The Camera Test Engineer posting in Lexington is particularly telling. It's a mid-level hardware role, not a senior architecture position, and it's located in a city that's become a hub for autonomous-systems work precisely because the talent pool there already understands sensor integration from adjacent robotics and AI companies. Anduril isn't importing that expertise from the traditional defense corridor. It's hiring where the skills already exist and layering defense application knowledge on top.
This is what an AI-native unmanned-systems workforce looks like on a job board: fewer program managers who've only run milestone-based acquisition, more engineers who've shipped physical systems in commercial robotics or autonomous vehicles, and a pay structure that competes with the commercial sector rather than benchmarking against the General Schedule.
The Cascade Effect: How Fast Funding Rounds Reshape the Talent Map
The Series F didn't arrive in isolation. Anduril's valuation has climbed at a pace that makes each funding round look like a company milestone and read like a sector-wide event. The $14B mark sits on a trajectory that, if the company's Series H close holds, will have more than quadrupled in a matter of years. That speed matters because it compresses the timeline for hiring: a company raising at $14B and then at $61B isn't just adding headcount in linear increments. It's pulling people out of legacy primes faster than those primes can backfill them.

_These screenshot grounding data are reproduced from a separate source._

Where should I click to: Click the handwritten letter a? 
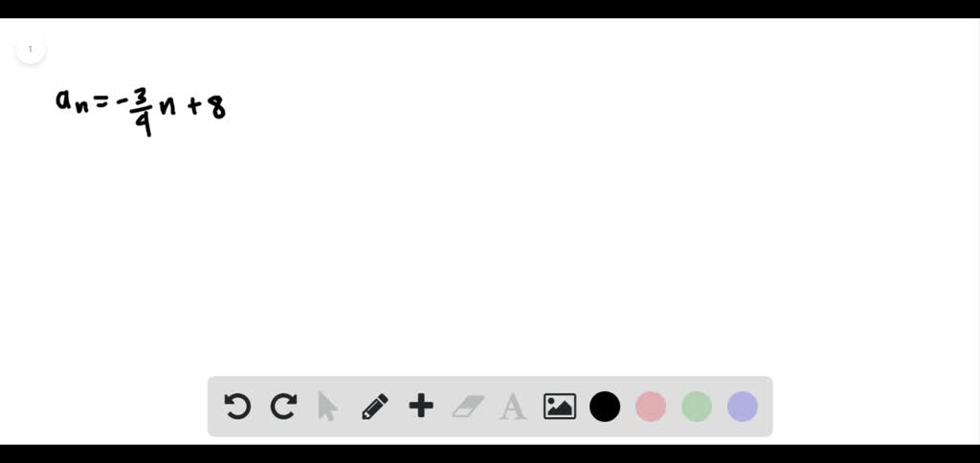click(63, 99)
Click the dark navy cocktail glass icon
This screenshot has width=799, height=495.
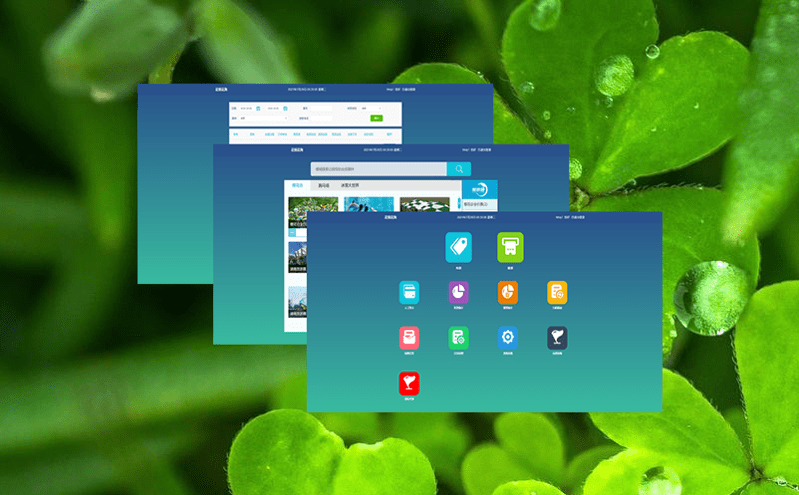[557, 338]
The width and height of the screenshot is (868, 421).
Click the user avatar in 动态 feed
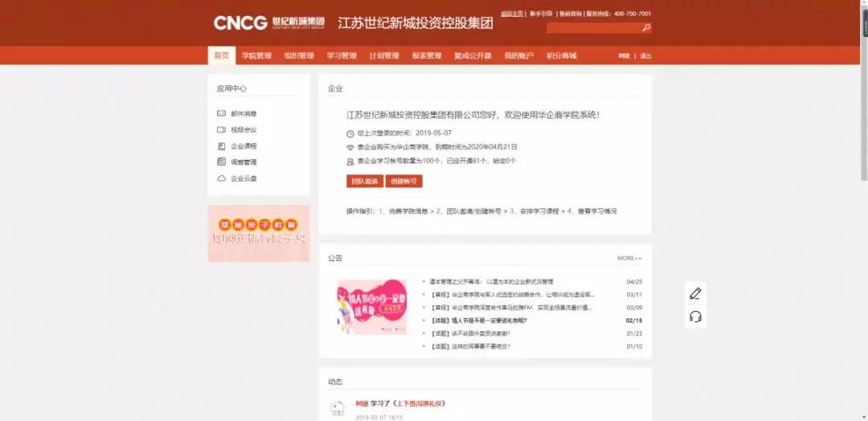(338, 409)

Each round compounds the effect. The Series F funds production scale and the Advanced Effects contract workforce. The Series H, by all signals, funds the manufacturing footprint expansion (Costa Mesa sale, Seattle growth, Japan talks) that turns engineering headcount into deployed hardware. When a single company's valuation moves that fast, the talent migration stops being a trickle of individual career decisions and starts being a structural shift.
The cascade isn't theoretical. It's visible in the job postings themselves: the Advanced Effects program alone is pulling in sustainment leads, logistics program managers, and micro-electronics technicians across three states. Multiply that by every Anduril product line (ALTIUS, Roadrunner, Ghost, the space-based systems) and the hiring velocity starts to look less like a startup scaling and more like a new prime being assembled in real time, one engineer at a time, funded by each successive billion-dollar round.